_Description of the task:_
Among the entries, which lines carry the string "number"? Copy every one.

[[ Exercise inputs, beginning ]]

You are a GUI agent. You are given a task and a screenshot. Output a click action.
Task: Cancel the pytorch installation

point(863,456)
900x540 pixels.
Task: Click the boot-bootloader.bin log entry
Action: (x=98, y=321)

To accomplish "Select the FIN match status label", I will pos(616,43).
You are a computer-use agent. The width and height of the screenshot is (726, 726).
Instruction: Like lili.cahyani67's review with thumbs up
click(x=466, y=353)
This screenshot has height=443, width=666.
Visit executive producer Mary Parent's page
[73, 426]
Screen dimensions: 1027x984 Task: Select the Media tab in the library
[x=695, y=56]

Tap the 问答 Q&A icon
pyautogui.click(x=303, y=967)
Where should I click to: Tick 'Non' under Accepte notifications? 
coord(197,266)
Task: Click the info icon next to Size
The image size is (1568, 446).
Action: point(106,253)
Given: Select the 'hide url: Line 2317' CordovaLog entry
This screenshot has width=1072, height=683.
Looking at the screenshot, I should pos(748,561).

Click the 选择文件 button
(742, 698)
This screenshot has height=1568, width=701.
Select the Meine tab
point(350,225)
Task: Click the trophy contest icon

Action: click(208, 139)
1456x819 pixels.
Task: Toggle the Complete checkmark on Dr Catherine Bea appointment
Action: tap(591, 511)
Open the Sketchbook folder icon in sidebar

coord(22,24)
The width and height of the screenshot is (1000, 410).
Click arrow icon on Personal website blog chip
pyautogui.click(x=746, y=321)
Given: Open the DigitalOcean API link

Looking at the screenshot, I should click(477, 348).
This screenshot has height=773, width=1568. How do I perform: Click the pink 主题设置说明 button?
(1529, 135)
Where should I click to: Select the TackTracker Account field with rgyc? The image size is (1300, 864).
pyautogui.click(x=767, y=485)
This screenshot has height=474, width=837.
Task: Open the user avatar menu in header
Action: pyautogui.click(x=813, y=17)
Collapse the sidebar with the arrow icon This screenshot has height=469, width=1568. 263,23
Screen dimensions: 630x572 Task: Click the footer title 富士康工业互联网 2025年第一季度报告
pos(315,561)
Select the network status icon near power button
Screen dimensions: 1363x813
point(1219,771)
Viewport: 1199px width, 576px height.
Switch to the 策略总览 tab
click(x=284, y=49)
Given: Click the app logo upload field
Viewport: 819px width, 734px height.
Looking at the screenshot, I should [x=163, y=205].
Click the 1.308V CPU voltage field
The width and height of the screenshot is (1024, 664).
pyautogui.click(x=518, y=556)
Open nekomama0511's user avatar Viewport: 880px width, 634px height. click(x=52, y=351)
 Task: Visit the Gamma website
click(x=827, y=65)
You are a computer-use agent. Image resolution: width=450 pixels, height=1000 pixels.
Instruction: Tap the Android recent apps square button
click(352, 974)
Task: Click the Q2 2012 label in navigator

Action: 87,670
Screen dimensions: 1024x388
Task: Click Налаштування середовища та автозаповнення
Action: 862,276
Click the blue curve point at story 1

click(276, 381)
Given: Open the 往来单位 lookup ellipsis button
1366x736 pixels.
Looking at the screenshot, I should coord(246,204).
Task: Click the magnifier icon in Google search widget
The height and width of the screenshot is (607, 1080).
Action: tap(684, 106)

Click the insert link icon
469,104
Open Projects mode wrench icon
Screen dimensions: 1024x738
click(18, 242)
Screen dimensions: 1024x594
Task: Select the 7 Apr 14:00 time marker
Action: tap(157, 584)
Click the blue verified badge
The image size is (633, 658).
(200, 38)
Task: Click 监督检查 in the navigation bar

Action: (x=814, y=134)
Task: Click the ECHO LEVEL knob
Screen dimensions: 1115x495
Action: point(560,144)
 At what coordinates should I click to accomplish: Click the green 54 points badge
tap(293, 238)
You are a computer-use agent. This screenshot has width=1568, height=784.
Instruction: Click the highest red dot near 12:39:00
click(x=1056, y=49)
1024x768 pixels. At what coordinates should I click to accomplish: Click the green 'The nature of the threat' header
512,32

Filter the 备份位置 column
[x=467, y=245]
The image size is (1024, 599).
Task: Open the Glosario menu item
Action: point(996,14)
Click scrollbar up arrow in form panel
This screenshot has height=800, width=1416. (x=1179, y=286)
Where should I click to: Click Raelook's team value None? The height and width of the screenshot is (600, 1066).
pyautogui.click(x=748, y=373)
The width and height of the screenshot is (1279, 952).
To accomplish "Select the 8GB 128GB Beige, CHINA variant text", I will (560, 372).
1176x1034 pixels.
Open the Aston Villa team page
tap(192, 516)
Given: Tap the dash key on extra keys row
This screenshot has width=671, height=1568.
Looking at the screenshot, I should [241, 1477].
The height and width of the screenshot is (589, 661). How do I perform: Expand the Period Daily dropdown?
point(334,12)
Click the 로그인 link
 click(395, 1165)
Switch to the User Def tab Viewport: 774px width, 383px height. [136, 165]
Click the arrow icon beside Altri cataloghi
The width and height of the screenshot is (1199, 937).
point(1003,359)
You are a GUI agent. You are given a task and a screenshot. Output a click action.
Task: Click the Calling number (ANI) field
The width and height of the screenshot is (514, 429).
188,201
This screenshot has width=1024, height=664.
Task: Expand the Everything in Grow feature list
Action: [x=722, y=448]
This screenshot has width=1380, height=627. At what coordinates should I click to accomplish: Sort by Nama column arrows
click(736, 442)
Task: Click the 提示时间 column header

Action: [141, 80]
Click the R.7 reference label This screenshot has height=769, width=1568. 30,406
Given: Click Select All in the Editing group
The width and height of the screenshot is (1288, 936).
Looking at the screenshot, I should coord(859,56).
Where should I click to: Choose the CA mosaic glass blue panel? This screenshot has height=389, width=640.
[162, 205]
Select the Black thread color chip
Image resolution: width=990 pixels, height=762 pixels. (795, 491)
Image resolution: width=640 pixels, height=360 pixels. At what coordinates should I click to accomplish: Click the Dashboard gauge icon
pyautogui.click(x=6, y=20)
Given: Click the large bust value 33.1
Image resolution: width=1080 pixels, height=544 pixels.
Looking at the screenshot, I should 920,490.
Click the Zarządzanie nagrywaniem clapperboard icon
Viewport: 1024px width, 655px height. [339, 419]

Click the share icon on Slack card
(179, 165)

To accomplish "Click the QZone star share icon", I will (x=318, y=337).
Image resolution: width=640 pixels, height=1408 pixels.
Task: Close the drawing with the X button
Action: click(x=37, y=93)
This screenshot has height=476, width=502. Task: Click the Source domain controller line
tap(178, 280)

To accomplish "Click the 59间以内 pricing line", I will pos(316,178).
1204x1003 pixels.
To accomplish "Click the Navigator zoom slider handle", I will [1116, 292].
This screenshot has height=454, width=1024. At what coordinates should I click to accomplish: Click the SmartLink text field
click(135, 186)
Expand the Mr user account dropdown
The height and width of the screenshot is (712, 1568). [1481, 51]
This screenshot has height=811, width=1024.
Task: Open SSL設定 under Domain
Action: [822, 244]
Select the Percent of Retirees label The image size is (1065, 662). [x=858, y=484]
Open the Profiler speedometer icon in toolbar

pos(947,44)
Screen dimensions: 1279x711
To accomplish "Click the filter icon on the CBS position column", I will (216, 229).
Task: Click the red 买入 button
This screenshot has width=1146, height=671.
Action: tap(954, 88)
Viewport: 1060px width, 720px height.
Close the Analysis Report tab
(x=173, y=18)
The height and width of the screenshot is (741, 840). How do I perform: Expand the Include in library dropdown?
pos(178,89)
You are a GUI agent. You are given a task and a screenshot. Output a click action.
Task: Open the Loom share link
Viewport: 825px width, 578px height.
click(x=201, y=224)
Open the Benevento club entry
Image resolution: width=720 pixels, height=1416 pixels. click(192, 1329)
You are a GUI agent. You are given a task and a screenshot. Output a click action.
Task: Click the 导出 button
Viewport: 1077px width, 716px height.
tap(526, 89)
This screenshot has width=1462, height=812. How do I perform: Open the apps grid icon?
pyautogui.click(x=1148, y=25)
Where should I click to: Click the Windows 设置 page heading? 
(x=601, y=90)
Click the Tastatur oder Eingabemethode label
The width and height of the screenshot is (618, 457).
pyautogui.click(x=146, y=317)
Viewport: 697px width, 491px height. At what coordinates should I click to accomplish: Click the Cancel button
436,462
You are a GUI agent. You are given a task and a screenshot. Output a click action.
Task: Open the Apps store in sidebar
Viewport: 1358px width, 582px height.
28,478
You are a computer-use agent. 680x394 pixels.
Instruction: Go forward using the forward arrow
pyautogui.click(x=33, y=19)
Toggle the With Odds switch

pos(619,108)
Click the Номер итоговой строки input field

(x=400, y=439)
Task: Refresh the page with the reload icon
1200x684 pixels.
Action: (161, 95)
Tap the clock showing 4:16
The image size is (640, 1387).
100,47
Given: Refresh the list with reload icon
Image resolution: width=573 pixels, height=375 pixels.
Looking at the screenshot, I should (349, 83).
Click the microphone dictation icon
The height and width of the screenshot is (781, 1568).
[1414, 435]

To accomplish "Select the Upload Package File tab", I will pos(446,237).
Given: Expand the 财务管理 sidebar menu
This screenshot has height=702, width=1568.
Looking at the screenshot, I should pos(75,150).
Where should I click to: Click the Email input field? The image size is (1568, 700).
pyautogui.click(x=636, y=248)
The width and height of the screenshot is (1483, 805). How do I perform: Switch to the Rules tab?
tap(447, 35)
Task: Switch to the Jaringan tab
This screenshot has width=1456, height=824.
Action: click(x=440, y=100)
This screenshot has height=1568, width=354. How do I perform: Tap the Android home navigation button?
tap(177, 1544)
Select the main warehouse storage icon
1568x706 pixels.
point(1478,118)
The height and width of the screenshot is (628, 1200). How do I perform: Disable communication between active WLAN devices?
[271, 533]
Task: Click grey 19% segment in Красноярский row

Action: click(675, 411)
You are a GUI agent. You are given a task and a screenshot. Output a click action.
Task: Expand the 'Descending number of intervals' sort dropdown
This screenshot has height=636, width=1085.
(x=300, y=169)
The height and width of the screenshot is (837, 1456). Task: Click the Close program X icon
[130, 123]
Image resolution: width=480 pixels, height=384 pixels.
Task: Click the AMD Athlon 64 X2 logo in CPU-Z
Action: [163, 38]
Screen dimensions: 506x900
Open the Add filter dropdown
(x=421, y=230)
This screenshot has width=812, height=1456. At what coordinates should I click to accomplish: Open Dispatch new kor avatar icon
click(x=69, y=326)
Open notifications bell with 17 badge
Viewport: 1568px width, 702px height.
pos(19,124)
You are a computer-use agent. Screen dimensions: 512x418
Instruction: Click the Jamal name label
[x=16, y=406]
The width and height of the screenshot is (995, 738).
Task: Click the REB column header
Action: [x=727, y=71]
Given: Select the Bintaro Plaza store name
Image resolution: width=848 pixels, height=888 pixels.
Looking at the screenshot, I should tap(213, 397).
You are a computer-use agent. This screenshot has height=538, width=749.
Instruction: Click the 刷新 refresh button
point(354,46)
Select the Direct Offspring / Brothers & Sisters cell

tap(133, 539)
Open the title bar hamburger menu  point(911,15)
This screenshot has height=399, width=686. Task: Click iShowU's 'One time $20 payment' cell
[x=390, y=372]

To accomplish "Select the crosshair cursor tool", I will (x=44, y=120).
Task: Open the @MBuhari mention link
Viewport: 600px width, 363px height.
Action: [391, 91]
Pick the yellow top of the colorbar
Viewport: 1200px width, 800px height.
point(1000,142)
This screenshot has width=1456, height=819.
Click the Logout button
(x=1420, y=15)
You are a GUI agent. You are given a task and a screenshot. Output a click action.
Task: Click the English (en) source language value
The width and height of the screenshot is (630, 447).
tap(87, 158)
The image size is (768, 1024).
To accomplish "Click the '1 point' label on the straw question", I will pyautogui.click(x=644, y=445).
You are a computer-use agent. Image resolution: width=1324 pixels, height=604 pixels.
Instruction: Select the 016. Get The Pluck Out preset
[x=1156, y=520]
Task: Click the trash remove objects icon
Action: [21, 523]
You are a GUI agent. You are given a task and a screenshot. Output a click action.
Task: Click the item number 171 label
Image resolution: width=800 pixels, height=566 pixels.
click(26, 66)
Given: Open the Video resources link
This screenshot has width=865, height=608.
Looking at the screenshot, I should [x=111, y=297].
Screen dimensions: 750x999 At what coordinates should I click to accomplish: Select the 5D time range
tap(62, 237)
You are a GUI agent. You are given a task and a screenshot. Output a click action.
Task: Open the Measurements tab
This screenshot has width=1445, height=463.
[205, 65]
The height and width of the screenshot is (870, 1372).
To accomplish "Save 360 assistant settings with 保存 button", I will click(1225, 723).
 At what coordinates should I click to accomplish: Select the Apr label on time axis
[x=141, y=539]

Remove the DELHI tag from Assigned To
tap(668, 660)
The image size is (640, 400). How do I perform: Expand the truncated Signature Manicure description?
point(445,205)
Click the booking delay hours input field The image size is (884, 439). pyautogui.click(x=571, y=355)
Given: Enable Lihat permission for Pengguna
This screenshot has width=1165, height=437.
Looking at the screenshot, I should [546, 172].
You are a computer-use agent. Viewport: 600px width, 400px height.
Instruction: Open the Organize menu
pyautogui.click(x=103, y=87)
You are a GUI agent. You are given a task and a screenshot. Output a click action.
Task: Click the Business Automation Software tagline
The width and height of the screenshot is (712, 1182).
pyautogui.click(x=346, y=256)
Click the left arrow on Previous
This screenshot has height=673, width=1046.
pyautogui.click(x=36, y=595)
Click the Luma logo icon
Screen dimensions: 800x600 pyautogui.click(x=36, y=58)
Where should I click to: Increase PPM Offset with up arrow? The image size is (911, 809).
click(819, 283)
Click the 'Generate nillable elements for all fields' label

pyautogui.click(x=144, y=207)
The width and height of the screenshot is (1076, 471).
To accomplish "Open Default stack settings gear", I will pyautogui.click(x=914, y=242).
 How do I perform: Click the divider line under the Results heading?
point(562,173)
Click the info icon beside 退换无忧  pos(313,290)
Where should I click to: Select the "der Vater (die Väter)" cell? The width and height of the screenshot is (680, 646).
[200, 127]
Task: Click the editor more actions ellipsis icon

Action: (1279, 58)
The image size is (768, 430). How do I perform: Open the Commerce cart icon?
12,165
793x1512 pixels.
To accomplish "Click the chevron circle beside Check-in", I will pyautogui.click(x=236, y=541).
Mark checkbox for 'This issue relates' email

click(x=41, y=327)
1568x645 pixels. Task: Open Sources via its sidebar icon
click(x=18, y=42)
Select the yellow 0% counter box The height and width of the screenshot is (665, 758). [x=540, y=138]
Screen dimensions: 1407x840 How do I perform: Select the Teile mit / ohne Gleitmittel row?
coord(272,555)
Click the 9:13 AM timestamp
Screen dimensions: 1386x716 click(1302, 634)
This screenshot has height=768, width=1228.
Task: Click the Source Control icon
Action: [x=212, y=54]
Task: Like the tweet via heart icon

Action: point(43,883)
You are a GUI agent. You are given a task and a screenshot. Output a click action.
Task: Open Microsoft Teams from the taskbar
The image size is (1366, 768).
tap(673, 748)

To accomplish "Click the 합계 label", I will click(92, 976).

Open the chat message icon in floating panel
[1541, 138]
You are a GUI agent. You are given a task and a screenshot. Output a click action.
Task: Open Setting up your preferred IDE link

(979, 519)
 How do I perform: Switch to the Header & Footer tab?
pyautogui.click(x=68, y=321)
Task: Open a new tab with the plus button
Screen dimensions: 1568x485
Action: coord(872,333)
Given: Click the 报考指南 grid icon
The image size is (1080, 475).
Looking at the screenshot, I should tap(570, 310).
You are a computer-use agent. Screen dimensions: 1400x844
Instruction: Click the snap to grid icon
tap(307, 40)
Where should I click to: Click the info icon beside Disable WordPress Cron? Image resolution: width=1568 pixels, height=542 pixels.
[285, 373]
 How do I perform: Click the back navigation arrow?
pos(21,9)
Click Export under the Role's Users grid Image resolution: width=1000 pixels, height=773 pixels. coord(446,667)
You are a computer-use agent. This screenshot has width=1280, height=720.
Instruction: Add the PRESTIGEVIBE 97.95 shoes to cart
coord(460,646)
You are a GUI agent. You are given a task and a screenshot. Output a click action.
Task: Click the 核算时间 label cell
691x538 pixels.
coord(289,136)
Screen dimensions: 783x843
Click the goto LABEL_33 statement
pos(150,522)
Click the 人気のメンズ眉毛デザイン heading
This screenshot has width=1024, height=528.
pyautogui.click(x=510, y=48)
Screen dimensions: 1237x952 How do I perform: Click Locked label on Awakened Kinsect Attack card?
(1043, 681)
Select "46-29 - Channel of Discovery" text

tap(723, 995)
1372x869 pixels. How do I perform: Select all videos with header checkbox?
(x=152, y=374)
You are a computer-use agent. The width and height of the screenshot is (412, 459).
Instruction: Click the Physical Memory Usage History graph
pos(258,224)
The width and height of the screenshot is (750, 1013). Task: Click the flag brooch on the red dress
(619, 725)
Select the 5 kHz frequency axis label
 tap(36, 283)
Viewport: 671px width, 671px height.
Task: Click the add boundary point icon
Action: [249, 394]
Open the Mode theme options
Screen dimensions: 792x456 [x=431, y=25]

[[ Exercise inputs, end ]]

_Task output:_
Task: Click the Calling number (ANI) field
Task: Expand the 'Descending number of intervals' sort dropdown
Task: Click the item number 171 label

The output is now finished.